India will field eight men and four women wrestlers in the continental games with Cheema, a bronze medallist in the last three of the Asian Championships, taking part in the 120kg freestyle category.
Among the women, Alka Tomar, a bronze medallist in the women's World Championships will be a bright medal prospect for the country in the 55kg category.
Apart from Palwinder, Vinod Kumar, Yogeshwar Dutt, Sushil Kumar, Narsingh Yadav, Anuj Kumar and Narender will take part in the freestyle event in different weight categories.
India's lone challenger in the Greco-Roman style event will be Ravinder Singh in 60 kg segment. He was sixth at the Asian Championships this year.
In the men's event, Uzbekistan, Kyrgyzstan and Kazakhstan are expected to maintain their stronghold while Japan is tipped to dominate in the women's category.
The men's freestyle and Greco-Roman categories each have seven gold medals up for grabs while women's freestyle offers four gold medals.
For Japan, three of their five world champions will take part.

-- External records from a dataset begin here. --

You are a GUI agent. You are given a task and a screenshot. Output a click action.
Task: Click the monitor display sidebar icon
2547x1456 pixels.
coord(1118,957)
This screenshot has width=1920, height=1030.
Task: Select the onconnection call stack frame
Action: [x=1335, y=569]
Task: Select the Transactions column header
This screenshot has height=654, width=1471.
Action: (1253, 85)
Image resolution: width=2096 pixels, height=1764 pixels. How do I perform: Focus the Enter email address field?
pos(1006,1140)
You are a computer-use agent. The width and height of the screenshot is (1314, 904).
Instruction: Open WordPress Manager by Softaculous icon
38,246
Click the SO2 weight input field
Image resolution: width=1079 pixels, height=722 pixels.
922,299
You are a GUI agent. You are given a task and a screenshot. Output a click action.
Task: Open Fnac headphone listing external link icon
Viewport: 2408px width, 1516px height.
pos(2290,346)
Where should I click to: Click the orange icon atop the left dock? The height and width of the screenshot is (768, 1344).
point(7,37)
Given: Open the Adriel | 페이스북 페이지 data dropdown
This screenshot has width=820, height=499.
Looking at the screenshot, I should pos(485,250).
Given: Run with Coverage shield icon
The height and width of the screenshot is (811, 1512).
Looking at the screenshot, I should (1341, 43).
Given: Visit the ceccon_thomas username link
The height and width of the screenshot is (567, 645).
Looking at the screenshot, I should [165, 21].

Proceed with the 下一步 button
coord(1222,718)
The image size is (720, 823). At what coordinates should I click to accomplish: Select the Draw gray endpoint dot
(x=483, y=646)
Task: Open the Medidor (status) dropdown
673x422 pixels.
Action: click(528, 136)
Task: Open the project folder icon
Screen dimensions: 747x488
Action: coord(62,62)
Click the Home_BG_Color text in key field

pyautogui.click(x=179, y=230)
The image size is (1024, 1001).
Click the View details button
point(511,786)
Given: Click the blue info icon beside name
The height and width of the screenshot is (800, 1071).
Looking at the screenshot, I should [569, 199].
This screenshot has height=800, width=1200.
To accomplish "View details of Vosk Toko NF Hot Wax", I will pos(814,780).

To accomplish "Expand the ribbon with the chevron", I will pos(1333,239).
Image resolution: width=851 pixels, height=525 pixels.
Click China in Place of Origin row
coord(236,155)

Even China will pose a tough challenge as they have World Championship silver medallists Xu Haiyan (67kg) and Su Lihui (58kg).
Kyrgyzstan's Iana Panova will be looking to better her 2002 Asian Games bronze in the 72kg weight division.
In men's Greco-Roman, reigning Asian Games champion and two-time world champion in the 55kg category Dilshod Mansurov of Uzbekistan will be looking to retain his title.
Uzbekistan have two Olympic gold medallists Artur Taymazov and Alexandr Dokturishivili. Taymazov is also the reigning world champion and a Golden Grand Prix winner in the 110kg division.
Another strong contender in the 96kg category is Kyrgystan's Aleksey Krupnyakov, who won the silver at the 2002 Asian Games in Busan.